Trust me, I understand.  I'm not adverse to high parse times, though.  Some
of my code takes ~2 hours to parse, then another 2-3 to allocate
memory/bounding boxes, etc.  *then* I get to render.  It gets about three
lines in 12 hours.  I run it over night/while I'm at work (which means I get
to reparse each night.  Ghods I wish there was a 'pickle' function for
parsed POV files!).  It might be done by Christmas.

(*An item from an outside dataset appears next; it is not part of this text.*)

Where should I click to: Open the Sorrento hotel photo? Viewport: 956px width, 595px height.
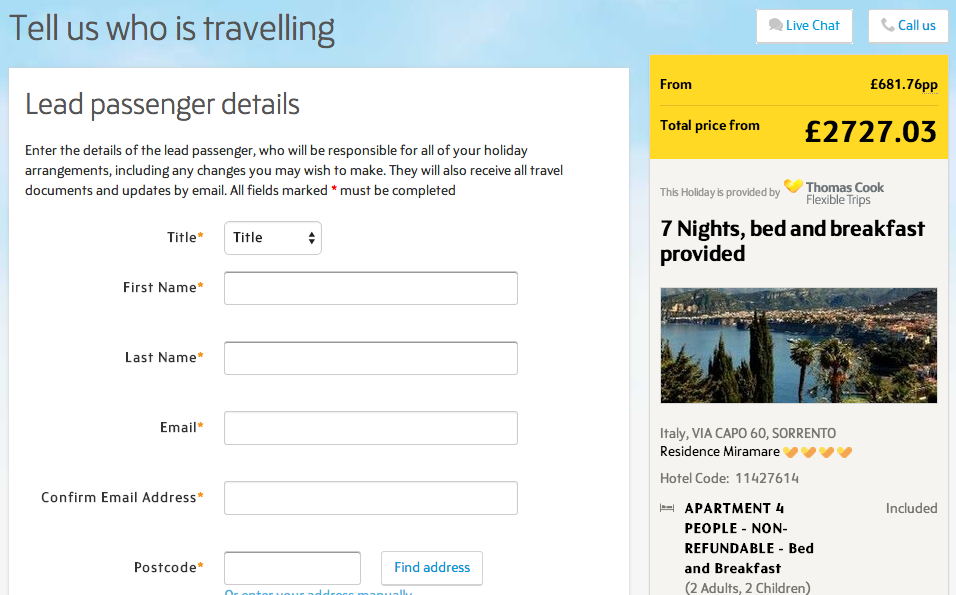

But even I have limits.  I wrote a particle system for simulating cloth, and
even with relatively small numbers of points (~200), it took forever.  So I
rewrote it in C++.  Now, the above idea could be coded in C++, but that
requires knowing the points on the surface, which means you have to code the
surface in c++.  I'd probably do it in 3 stages. Create object and choose
drop points (in POV).  Use the output system to output those drop points. 
Read file as input to a c++ program which takes them, finds some reasonable
distribution (minimum distance between drops?), then does the simulation.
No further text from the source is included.